Nevertheless, despite the unanimous decision at the referendum, and the public proclamations during the recent ruling Rwanda Patriotic Front (RPF) politburo where members put up a public demonstration of “begging” the first lady to prevail upon her “reluctant” husband to stay on beyond 2017, there is an obvious schism within the Tutsi politico-military elite in RPF that has controlled Rwanda since 1994.
Recent prosecution statements in the ongoing trial of General Frank Rusagara and former Presidential Guard Commander Colonel Tom Byabagamba, points to the unease among some of the historical leaders of the ruling party in regard to the working methods of Kagame and by implication, his long stay in power. They have been accused, among other things, of undermining the authority of Kagame and inciting the population into rebellion. This follows the much publicised fallout between Kagame and his old comrades led by General Kayumba Nyamwasa, a former army chief of staff and intelligence chief, now organised against his rule in the Rwanda National Congress (RNC).
For the political opposition, they are at a stage where they believe that Kagame can no longer be convinced to step down, but has to be brought down. It is this kind of thinking that most probably informs the concern that has been voiced by the international community, notably donors like the United States and the European Union. The cost of political failure in Rwanda is too much as the world witnessed in the1994 genocide.
Yet for President Kagame, a lot is at stake. It is unlikely that he can quit power or relinquish control of the ruling party; the Rwandese Patriotic Front (RPF). Several Rwanda analysts point to the possibility of vindictive opponents both local and international trying to settle scores, given the fact that his rule and rise to power has been so divisive and left many holding a grudge.

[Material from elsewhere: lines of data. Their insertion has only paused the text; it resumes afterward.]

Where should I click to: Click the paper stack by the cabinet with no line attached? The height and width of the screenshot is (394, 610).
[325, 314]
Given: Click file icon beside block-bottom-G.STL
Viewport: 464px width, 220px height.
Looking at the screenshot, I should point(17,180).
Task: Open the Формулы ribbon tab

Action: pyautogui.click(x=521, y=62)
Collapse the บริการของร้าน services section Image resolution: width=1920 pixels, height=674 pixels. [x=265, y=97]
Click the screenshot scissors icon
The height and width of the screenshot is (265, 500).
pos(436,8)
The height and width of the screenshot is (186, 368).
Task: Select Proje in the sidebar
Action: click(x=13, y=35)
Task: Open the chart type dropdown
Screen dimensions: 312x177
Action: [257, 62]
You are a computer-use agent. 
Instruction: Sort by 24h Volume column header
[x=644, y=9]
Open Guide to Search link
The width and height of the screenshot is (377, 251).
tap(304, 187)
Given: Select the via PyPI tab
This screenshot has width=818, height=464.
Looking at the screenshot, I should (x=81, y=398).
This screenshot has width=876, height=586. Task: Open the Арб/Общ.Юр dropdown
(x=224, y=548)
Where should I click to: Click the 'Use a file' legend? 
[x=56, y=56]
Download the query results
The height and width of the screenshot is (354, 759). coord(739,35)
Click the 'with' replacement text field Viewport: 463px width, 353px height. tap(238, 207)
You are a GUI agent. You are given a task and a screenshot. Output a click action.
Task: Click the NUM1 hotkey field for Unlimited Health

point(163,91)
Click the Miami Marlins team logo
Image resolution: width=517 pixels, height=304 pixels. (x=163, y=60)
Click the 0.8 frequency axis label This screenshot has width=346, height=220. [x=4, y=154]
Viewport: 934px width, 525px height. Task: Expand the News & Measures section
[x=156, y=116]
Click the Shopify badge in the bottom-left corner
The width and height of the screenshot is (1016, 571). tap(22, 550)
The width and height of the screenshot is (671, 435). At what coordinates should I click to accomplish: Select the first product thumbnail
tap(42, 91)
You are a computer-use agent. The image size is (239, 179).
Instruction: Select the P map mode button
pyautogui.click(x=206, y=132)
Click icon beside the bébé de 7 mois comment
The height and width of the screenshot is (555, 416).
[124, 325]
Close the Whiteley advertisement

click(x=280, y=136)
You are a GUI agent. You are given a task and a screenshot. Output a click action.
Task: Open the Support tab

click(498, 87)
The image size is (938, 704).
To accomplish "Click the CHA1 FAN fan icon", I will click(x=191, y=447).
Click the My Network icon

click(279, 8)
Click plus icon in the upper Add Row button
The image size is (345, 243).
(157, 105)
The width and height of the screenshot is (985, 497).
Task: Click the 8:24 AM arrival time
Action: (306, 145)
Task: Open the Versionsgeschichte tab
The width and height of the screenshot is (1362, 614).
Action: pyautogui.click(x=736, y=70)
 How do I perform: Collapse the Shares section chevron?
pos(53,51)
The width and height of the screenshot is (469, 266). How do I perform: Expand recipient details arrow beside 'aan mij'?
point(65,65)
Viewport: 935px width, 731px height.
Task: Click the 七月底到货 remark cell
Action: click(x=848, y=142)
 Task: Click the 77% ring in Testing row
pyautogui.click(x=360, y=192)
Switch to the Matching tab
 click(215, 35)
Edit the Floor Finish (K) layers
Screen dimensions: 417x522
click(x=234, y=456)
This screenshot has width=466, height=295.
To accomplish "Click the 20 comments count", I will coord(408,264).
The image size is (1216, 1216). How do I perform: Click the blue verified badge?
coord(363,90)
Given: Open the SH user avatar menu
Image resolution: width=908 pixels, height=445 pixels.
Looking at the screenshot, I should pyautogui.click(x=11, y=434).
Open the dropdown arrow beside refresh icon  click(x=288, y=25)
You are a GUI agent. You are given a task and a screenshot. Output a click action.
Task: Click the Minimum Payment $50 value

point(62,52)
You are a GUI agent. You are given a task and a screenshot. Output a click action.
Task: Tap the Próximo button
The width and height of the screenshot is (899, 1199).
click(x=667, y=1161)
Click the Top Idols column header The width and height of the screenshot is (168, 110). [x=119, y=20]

More so, through his control of the RPF and Crystal Ventures Limited (CVL), Kagame and his close supporters have at their disposal an estimated $500 Million fortune, according to the Financial Times. It is inconceivable that once he has stepped out of power and completely ceded or lost his tight grip on the instruments of the state, he would be able to hold on to this vast resource envelope. Crystal Ventures, virtually, is a monopoly in many sectors, and derives its success in business mainly from the RFP’s hold on political power and the vast patronage networks therein. Like most great fortunes that have arisen out of political power, and opaque business practices, CVL would most likely not thrive under a more strident and openly accountable business environment.
President Kagame has foreign advisors including Tony Blair. It is unlikely that they would advise him to relinquish power and if they did, it is improbable he would oblige. In any case, his departure from office would likely imply the end of their association with the state of Rwanda as advisors to the head of state. For Blair, whose wife’s legal firm Omnia Strategy secured the release of Kagame’s intelligence chief Karenzi Karake from detention in London at a £1 Million bail, and later managed to “fix” his release from his legal troubles, more would be at stake – a lot more than seeking to help give Rwandans a leg up.
Yet the Rwandan people who would be best placed to ensure change and retain a stable political environment are not in position to express free will, and beyond that, the majority fall in the “low information voter” category whose electoral choices in any case, can be self defeating. As a result, the constitution has been amended. It is clearly designed for the benefit of one individual. One can therefore imply the entrenching of a cult of personality around Kagame and shows that the politics of the African strong man endures in Rwanda.